REQUIREMENT: Every line of the records below from the line with "This screenshot has width=554, height=429." up to and including the line with "Viewport: 1537px width, 447px height." must be reproduced exactly, and no line outside that range.

DATA EXTRACT:
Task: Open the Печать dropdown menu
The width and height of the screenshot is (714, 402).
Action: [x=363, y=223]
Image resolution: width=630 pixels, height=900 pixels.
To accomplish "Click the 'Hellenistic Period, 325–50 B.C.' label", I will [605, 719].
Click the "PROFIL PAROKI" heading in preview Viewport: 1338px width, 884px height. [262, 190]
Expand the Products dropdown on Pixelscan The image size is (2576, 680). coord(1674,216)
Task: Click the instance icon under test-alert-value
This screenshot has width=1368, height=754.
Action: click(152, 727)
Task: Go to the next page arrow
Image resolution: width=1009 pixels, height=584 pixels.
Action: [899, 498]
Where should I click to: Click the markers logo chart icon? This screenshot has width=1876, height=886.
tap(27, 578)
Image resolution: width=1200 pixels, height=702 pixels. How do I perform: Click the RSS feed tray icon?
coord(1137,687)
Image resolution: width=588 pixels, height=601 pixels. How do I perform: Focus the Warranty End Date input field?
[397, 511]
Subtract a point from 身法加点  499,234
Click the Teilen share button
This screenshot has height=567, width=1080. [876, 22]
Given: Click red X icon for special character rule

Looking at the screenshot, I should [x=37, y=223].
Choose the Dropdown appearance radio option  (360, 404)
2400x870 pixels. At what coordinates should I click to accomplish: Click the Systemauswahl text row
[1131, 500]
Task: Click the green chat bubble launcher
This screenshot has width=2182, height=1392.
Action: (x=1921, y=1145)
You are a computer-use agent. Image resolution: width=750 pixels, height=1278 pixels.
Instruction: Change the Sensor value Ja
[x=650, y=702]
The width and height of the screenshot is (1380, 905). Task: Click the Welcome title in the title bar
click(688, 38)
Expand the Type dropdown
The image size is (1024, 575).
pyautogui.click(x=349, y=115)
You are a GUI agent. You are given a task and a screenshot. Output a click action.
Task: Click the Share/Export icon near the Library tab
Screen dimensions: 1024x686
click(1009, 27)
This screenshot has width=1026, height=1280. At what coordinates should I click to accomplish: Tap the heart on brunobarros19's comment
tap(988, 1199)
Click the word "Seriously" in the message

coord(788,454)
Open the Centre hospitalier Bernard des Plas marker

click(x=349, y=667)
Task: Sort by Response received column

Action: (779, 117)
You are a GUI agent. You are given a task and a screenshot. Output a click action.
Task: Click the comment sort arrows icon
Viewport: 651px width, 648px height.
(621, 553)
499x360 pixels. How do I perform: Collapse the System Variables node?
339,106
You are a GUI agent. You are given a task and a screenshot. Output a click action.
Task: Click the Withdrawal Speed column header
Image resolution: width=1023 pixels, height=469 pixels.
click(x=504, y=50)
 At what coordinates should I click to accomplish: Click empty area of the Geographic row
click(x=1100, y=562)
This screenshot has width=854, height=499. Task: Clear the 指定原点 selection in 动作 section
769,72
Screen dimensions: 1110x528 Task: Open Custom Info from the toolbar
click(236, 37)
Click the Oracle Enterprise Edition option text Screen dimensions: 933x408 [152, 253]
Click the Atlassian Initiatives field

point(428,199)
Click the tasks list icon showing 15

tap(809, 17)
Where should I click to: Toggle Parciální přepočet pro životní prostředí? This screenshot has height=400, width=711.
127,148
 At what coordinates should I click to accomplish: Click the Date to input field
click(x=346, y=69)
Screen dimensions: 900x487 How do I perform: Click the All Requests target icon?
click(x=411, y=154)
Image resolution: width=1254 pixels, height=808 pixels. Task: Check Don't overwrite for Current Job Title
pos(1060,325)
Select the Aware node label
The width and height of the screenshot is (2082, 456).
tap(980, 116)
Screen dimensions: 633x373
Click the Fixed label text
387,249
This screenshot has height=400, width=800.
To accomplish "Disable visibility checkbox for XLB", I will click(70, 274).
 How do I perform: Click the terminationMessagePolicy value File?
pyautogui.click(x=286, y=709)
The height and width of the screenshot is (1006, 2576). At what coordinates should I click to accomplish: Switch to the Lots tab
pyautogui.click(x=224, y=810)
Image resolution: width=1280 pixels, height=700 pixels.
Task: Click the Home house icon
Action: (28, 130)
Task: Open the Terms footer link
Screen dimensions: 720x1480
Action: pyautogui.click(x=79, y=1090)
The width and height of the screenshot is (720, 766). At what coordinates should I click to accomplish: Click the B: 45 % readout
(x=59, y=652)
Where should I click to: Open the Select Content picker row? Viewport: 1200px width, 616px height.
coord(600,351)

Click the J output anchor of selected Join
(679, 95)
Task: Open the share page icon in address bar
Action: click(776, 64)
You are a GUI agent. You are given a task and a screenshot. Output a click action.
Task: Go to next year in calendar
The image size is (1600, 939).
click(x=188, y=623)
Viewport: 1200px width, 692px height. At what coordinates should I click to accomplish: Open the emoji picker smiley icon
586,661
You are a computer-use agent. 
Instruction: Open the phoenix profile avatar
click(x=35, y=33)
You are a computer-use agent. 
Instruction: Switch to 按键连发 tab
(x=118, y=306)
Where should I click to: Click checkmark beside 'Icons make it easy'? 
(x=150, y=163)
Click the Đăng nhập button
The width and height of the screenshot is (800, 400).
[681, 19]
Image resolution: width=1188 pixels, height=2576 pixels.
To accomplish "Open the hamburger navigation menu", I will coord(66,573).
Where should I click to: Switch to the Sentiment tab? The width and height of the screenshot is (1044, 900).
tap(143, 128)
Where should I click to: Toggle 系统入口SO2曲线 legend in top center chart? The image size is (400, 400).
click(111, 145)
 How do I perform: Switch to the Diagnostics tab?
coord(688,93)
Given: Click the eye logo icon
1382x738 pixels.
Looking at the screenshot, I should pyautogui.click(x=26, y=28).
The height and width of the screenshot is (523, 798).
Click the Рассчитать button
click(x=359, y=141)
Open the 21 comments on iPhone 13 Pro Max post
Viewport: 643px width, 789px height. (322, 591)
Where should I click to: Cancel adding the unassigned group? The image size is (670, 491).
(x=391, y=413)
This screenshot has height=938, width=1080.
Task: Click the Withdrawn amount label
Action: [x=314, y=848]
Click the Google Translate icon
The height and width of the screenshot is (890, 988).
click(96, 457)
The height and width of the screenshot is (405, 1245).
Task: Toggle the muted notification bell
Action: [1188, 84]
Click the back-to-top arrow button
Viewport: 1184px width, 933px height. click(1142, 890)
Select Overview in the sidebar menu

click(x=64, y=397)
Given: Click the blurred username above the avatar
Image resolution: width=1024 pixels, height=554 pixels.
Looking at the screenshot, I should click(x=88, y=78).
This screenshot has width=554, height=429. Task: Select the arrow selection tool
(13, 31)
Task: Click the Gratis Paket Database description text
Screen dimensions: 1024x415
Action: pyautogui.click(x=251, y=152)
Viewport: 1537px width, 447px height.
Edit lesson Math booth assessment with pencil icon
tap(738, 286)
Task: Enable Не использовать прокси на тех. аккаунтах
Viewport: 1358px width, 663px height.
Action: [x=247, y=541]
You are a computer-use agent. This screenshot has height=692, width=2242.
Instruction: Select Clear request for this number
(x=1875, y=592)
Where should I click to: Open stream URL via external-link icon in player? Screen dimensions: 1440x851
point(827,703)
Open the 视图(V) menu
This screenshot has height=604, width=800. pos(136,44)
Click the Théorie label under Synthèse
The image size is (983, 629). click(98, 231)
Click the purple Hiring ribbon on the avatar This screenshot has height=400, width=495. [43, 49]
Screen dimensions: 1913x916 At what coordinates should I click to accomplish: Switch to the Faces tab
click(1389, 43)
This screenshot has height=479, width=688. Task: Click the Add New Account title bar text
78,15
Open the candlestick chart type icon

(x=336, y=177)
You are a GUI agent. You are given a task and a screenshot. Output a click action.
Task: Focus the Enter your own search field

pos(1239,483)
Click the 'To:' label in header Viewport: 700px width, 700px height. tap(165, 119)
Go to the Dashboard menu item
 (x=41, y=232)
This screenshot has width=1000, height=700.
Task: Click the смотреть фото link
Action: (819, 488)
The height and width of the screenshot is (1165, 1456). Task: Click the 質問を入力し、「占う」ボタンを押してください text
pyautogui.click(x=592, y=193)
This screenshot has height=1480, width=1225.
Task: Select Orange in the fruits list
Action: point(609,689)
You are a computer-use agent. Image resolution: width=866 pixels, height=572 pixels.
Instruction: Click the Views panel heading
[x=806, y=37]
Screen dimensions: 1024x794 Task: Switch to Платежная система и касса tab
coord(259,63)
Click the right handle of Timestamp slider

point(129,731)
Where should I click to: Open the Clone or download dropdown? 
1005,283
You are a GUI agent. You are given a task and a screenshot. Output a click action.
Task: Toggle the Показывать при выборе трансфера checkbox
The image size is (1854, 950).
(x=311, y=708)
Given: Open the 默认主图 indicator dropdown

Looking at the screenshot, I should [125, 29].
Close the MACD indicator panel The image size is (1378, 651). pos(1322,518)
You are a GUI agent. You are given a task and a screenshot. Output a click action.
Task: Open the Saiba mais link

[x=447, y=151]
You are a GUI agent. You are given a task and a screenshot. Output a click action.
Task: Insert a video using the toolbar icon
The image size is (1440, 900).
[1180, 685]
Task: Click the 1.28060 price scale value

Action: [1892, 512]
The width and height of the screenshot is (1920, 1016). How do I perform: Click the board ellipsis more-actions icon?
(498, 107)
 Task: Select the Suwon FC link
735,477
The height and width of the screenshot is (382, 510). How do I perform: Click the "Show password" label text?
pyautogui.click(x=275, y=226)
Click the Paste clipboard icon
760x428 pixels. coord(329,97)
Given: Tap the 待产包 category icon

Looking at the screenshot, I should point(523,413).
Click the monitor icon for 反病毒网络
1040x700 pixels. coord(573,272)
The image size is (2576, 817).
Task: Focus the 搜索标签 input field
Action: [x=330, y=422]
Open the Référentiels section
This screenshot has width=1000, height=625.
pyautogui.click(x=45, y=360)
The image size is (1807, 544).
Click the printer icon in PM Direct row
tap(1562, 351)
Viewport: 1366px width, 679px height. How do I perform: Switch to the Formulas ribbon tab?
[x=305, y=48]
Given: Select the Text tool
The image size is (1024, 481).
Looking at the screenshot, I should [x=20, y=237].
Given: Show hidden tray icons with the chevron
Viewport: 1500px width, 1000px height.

REPLY TO THE TASK:
This screenshot has width=554, height=429. Task: Select the arrow selection tool
(13, 31)
Task: Click the Gratis Paket Database description text
Screen dimensions: 1024x415
Action: pyautogui.click(x=251, y=152)
Viewport: 1537px width, 447px height.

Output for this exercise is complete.